* start *

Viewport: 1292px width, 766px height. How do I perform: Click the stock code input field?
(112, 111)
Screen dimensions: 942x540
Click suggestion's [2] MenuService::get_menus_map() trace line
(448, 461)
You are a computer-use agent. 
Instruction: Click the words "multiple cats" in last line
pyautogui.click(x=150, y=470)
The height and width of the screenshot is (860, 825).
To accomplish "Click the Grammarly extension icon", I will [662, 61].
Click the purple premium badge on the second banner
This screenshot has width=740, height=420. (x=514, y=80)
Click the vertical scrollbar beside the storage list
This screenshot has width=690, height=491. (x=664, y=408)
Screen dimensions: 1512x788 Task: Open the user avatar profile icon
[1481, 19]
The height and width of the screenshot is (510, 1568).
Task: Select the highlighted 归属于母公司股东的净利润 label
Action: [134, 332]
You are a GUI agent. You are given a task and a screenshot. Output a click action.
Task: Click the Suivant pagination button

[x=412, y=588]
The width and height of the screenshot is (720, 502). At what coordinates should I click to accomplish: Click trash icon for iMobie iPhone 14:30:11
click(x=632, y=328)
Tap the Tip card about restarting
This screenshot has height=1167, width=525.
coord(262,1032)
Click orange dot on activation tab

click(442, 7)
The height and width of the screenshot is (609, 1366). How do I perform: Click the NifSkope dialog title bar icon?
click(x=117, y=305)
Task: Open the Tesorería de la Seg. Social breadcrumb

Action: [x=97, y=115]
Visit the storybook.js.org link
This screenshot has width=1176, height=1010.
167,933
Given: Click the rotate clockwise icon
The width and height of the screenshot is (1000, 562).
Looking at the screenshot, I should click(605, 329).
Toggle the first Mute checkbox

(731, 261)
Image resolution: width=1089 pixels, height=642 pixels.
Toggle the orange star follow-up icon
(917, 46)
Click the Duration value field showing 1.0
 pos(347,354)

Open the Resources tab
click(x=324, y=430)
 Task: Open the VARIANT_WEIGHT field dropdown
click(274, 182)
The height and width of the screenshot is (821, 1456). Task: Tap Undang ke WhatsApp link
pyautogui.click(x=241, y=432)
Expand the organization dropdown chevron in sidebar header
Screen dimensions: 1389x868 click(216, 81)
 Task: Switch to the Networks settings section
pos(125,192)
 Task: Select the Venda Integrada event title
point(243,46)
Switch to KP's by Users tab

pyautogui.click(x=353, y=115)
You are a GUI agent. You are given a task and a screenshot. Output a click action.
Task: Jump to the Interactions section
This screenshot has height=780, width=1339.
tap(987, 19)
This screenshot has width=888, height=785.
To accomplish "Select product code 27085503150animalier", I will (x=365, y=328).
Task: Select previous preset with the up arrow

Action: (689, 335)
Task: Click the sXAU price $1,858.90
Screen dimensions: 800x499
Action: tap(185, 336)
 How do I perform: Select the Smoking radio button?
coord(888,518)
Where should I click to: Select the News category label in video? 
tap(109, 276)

* end *

Write out every one of these records line for line, without changing anything.

WRITTEN RESPONSE:
Viewport: 1292px width, 766px height. How do I perform: Click the stock code input field?
(112, 111)
Screen dimensions: 942x540
Click suggestion's [2] MenuService::get_menus_map() trace line
(448, 461)
You are a computer-use agent. 
Instruction: Click the words "multiple cats" in last line
pyautogui.click(x=150, y=470)
The height and width of the screenshot is (860, 825).
To accomplish "Click the Grammarly extension icon", I will [662, 61].
Click the purple premium badge on the second banner
This screenshot has width=740, height=420. (x=514, y=80)
Click the vertical scrollbar beside the storage list
This screenshot has width=690, height=491. (x=664, y=408)
Screen dimensions: 1512x788 Task: Open the user avatar profile icon
[1481, 19]
The height and width of the screenshot is (510, 1568).
Task: Select the highlighted 归属于母公司股东的净利润 label
Action: [134, 332]
You are a GUI agent. You are given a task and a screenshot. Output a click action.
Task: Click the Suivant pagination button

[x=412, y=588]
The width and height of the screenshot is (720, 502). At what coordinates should I click to accomplish: Click trash icon for iMobie iPhone 14:30:11
click(x=632, y=328)
Tap the Tip card about restarting
This screenshot has height=1167, width=525.
coord(262,1032)
Click orange dot on activation tab

click(442, 7)
The height and width of the screenshot is (609, 1366). How do I perform: Click the NifSkope dialog title bar icon?
click(x=117, y=305)
Task: Open the Tesorería de la Seg. Social breadcrumb

Action: [x=97, y=115]
Visit the storybook.js.org link
This screenshot has width=1176, height=1010.
167,933
Given: Click the rotate clockwise icon
The width and height of the screenshot is (1000, 562).
Looking at the screenshot, I should click(605, 329).
Toggle the first Mute checkbox

(731, 261)
Image resolution: width=1089 pixels, height=642 pixels.
Toggle the orange star follow-up icon
(917, 46)
Click the Duration value field showing 1.0
 pos(347,354)

Open the Resources tab
click(x=324, y=430)
 Task: Open the VARIANT_WEIGHT field dropdown
click(274, 182)
The height and width of the screenshot is (821, 1456). Task: Tap Undang ke WhatsApp link
pyautogui.click(x=241, y=432)
Expand the organization dropdown chevron in sidebar header
Screen dimensions: 1389x868 click(216, 81)
 Task: Switch to the Networks settings section
pos(125,192)
 Task: Select the Venda Integrada event title
point(243,46)
Switch to KP's by Users tab

pyautogui.click(x=353, y=115)
You are a GUI agent. You are given a task and a screenshot. Output a click action.
Task: Jump to the Interactions section
This screenshot has height=780, width=1339.
tap(987, 19)
This screenshot has width=888, height=785.
To accomplish "Select product code 27085503150animalier", I will (x=365, y=328).
Task: Select previous preset with the up arrow

Action: (689, 335)
Task: Click the sXAU price $1,858.90
Screen dimensions: 800x499
Action: tap(185, 336)
 How do I perform: Select the Smoking radio button?
coord(888,518)
Where should I click to: Select the News category label in video? 
tap(109, 276)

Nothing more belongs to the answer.